Friday, February 24, 2012

Deepening your competitive position - P&G tries Tide Pods

P&G has announced the launch of new Tide laundry detergent pods - single-dose, dissolvable packets of detergent, stain fighters and brighteners. The launch comes after a significant delay, as well as some uncertainty regarding the extent to which US consumers will embrace this premium-priced product.

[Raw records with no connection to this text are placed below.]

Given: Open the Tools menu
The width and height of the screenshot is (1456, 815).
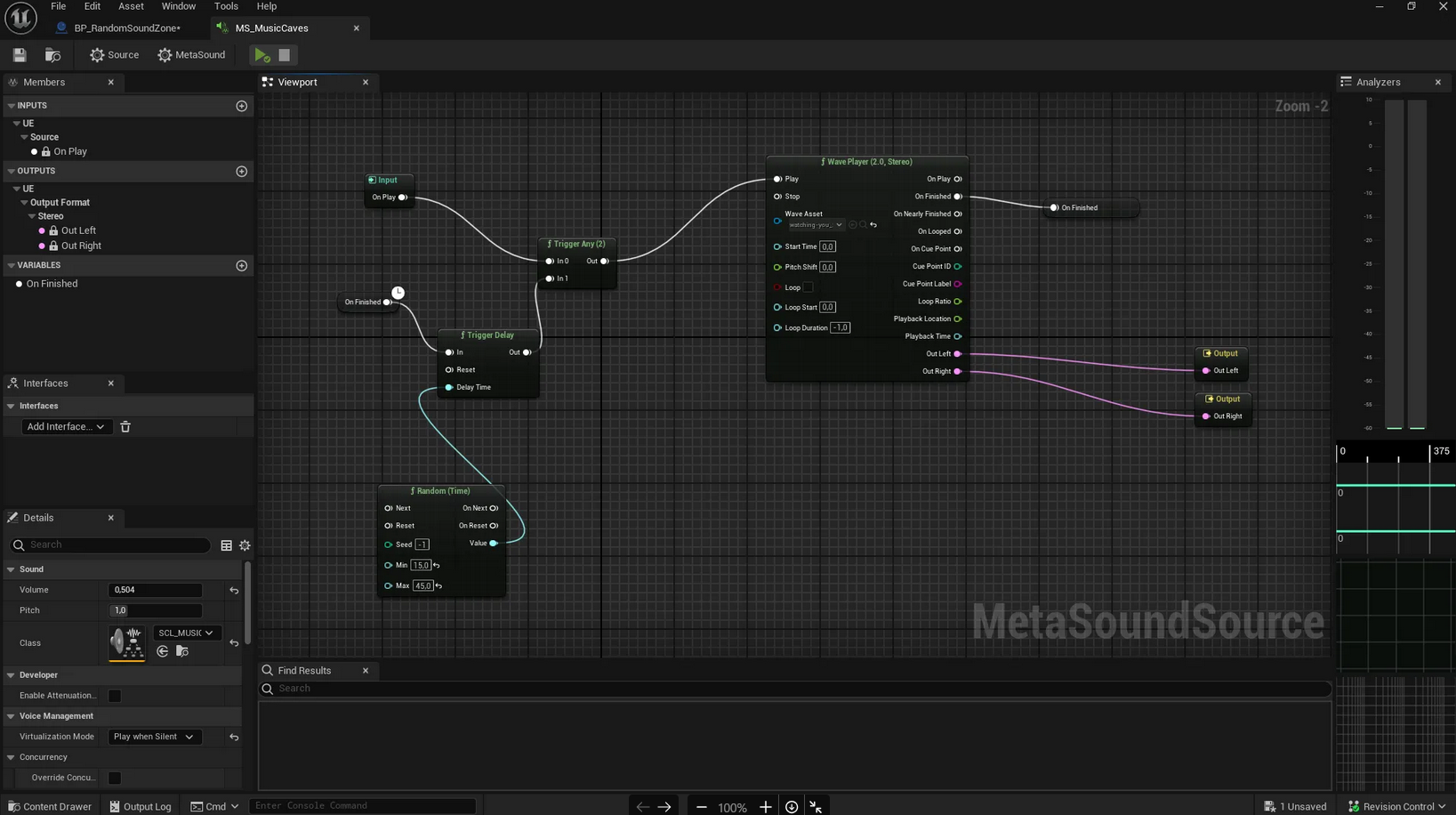Looking at the screenshot, I should pos(226,6).
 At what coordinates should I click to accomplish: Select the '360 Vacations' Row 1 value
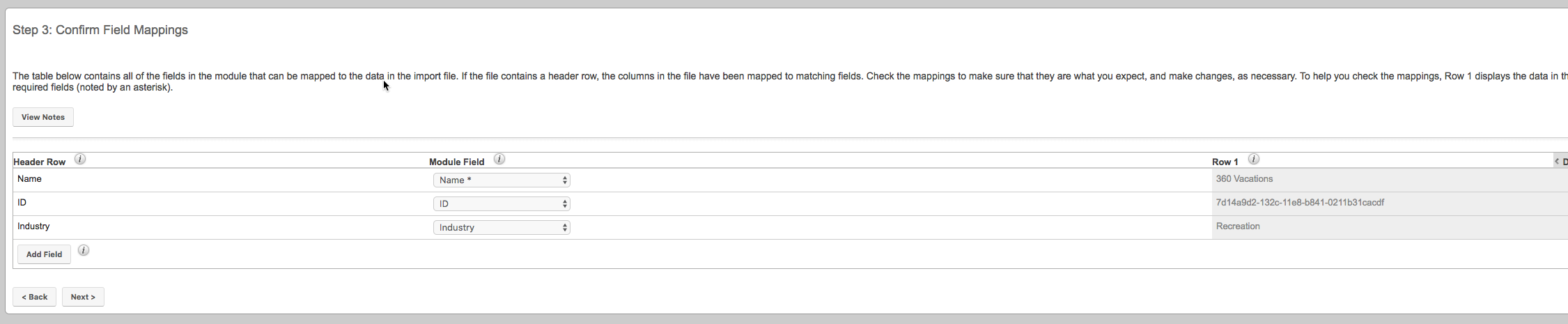click(x=1244, y=179)
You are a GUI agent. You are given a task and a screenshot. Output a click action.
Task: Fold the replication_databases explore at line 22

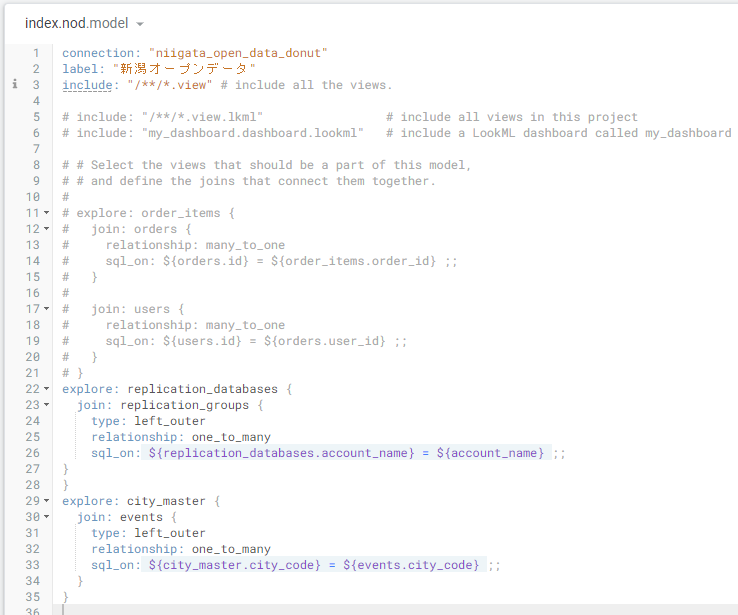(x=47, y=389)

We don't know if P&G will succeed with this particular innovation, but it illustrates the right kind of approach to competitive strategy. As many firms face slowing growth in a mature category, they diversify and turn their attention to new areas. However, that often accelerates the decline of their core business because they stop innovating with the seemingly mature product. Then someone does innovate and hurts the company badly. P&G is choosing to try to deepen their competitive position in household products rather than simply diversifying to new areas in search of growth. They have identified two possible consumer needs that pods may fulfill: convenience and better cleaning. Why better cleaning? Many consumers do not use the right amount of detergent - they just pour some liquid in the machine. These pods will provide just the right amount for a load. Naturally, the pods also provide convenience and less mess. Will consumers pay a premium? That's the key question. Still, the attempt to innovate and deepen the firm's competitive position in a mature market should be lauded.

2 comments:

russconte said...

Very good post. To a certain extent, it does not matter if this individual product is a success or not. The larger strategy is correct. Every company has products and/or services that don't sell, and they are removed from the marketplace. As long as P&G maintains the correct big picture by focusing on their strengths while keeping their eye on the smaller picture (such as this product), they'll be fine. It is possible for a company to enter a new market and do well - the iPhone is the classic example where a computer company entered the highly competitive cell phone business - but that is also the type of an event that is rarely successful. P&G would do well to continue to innovate and deepen their already very enviable competitive position, and not jump to something totally new and outside of their expertise.